In the 1980 book The Complete Book of Wargames, game designer Jon Freeman found that "[T]his game is incredibly detailed, well thought out, and self-consistent. Although it uses the same basic framework as Dungeons & Dragons, the framework is better presented and put together." Noting that the game was a creation of M. A. R. Barker, Freeman believed "That is both a strength and a weakness: an adventurer can experience something more novel and bizarre than is usually the case in the somewhat predictable fantasy version of the Middle Ages, but there is probably no one other than Barker who can adequately run a campaign." Freeman concluded by giving the game an Overall Evaluation of "fair game but overpriced."

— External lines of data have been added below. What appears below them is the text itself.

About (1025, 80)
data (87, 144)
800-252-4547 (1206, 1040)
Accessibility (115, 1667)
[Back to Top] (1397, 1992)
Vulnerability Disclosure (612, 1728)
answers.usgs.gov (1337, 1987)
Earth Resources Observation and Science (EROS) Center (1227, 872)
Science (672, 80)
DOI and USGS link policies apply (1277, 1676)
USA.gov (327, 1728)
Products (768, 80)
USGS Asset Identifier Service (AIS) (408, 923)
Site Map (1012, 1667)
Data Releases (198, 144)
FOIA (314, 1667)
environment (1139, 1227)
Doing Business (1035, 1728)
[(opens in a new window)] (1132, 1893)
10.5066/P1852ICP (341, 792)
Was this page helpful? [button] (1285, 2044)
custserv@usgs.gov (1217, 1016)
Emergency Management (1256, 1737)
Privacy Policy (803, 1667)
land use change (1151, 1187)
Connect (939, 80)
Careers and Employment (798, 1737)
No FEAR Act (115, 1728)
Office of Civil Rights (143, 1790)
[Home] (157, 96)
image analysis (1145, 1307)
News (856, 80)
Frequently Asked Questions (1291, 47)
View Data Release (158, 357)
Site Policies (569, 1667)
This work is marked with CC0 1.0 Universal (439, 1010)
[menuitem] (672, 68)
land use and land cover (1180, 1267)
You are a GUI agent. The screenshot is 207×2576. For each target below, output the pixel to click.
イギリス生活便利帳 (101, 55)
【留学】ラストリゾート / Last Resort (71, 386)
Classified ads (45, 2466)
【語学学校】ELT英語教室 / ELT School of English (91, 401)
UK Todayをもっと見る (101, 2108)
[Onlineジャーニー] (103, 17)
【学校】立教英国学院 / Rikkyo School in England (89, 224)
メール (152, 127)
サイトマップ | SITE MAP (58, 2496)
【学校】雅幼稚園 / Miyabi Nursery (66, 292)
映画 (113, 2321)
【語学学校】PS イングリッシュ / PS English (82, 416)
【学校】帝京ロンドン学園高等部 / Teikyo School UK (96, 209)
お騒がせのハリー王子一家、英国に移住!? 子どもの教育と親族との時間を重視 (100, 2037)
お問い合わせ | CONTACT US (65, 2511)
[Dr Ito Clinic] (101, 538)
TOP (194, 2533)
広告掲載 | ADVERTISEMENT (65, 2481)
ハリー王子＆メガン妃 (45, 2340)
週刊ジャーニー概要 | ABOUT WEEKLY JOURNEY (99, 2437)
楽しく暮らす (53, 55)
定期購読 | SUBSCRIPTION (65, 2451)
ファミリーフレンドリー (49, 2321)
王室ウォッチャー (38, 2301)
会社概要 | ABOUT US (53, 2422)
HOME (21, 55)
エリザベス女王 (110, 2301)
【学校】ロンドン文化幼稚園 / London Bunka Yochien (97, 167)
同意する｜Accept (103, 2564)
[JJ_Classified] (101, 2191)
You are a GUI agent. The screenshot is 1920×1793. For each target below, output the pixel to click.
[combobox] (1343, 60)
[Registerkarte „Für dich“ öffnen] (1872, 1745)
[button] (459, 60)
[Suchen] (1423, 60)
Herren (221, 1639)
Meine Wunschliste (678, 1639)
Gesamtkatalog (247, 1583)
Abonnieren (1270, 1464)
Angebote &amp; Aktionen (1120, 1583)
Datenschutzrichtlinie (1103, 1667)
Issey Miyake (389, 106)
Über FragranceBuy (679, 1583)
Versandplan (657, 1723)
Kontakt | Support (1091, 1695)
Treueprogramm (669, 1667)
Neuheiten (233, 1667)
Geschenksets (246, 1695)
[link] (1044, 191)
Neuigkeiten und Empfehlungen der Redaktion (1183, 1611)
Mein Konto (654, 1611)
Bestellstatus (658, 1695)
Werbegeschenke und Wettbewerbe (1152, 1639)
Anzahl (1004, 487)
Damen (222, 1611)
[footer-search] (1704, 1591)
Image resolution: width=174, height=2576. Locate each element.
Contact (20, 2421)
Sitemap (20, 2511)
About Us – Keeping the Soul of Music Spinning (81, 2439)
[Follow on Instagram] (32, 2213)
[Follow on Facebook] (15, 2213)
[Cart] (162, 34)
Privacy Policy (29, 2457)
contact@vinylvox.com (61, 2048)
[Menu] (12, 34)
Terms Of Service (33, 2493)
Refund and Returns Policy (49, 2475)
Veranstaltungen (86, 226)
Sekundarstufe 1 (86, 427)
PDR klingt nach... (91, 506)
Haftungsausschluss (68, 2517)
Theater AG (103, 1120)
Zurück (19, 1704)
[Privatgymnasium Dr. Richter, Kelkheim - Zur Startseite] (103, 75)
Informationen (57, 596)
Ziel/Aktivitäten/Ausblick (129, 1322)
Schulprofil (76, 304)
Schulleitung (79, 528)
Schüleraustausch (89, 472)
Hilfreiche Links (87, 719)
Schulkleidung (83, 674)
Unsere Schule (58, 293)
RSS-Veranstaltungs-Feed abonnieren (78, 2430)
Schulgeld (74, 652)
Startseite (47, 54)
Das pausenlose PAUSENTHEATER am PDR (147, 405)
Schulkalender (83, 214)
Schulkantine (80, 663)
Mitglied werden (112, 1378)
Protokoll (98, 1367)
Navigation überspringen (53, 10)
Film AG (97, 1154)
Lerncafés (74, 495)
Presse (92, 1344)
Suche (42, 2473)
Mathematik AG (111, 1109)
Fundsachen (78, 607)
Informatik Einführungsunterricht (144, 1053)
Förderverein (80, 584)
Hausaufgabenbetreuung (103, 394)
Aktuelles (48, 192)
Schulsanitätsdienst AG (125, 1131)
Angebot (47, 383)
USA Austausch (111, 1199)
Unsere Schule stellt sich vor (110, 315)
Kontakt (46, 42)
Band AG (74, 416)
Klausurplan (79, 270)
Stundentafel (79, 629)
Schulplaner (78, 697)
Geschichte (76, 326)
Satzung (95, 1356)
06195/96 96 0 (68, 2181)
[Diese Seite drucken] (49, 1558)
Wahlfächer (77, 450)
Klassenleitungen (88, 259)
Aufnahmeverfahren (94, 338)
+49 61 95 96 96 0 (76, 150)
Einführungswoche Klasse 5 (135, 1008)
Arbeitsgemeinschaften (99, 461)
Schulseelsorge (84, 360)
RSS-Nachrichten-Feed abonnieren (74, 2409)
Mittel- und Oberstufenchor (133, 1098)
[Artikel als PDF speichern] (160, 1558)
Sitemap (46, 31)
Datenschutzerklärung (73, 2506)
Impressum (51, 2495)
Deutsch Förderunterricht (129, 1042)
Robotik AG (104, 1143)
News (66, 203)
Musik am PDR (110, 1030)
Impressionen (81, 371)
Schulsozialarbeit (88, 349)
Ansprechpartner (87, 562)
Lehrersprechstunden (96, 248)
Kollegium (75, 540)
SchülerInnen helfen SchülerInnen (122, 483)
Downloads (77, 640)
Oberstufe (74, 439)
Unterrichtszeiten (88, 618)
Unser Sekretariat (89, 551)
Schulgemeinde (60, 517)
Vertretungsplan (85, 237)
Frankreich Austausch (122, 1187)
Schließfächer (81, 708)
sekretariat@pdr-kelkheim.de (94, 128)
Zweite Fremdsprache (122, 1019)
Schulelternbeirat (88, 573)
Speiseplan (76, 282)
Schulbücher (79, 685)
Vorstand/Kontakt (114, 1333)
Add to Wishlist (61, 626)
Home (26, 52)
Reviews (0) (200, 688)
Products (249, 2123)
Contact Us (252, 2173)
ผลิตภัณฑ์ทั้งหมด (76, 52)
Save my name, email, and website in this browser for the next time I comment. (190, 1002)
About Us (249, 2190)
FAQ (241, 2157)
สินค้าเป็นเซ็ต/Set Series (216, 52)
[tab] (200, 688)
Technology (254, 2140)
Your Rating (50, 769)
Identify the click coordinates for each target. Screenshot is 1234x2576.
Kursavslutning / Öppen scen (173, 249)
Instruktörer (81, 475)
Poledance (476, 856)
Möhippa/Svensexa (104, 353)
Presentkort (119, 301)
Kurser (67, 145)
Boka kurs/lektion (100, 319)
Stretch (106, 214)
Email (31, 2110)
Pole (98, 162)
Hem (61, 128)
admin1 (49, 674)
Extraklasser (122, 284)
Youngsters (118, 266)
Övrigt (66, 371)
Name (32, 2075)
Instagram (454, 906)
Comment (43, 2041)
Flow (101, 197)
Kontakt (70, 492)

In Issue 21 of the Australian game magazine Breakout!, Nick Hills noted the similarities between this game and Dungeons & Dragons, but felt it was not always a good thing. "At times, the imposition of the D&D game system on Prof. Barker's original ideas is a bit painful." Hills also questioned the experience point system, pointing out, "The experience system isn't quite 'right' either. Improvements in prowess depend too heavily on finding large caches of gold Kaitars, and not enough on practising and using a character's ability." But Hill admitted he was merely nit-picking, concluding, "The game is so much fun, so involving, a referee is prepared to smooth out any rough points. If there is a good referee, the players don't even have to be aware of any rough points."

In his 1990 book The Complete Guide to Role-Playing Games, game critic Rick Swan thought this game "has less value as a game than as a sourcebook ... As a generic fantasy setting, Empire is without peer, a richly developed, exhaustively detailed treatment of a truly alien setting." He also warned "Empire of the Petal Throne is not for beginners, and even experienced referees may have trouble negotiating Professor Barker's dense, scholarly text." Swan concluded by giving this game a rating of 3 out of 4, saying, "The role-playing rules don't amount to much, but the sourcebook material ranks among the hobby's best."

James Davis Nicoll in 2020 for Black Gate said "one of or possibly the first complex, non-faux Medieval European settings for an RPG. Professor Muhammad Abd-al-Rahman Barker's world of Tekumel predated roleplaying games by decades. The synergy between a complete game world and early RPGs was obvious; as a result TSR was one of many, many companies to try their hand at publishing it. While it had (and has) its avid fanbase, the game never caught on in a big way."

In his 2023 book Monsters, Aliens, and Holes in the Ground, RPG historian Stu Horvath explicitly excluded this game from his timeline of RPG history due to the 2022 revelation regarding Barker's past, stating "I'm not interested in having the work of a neo-Nazi propagandist on my shelves, and I am certainly not going to give space to one in my book."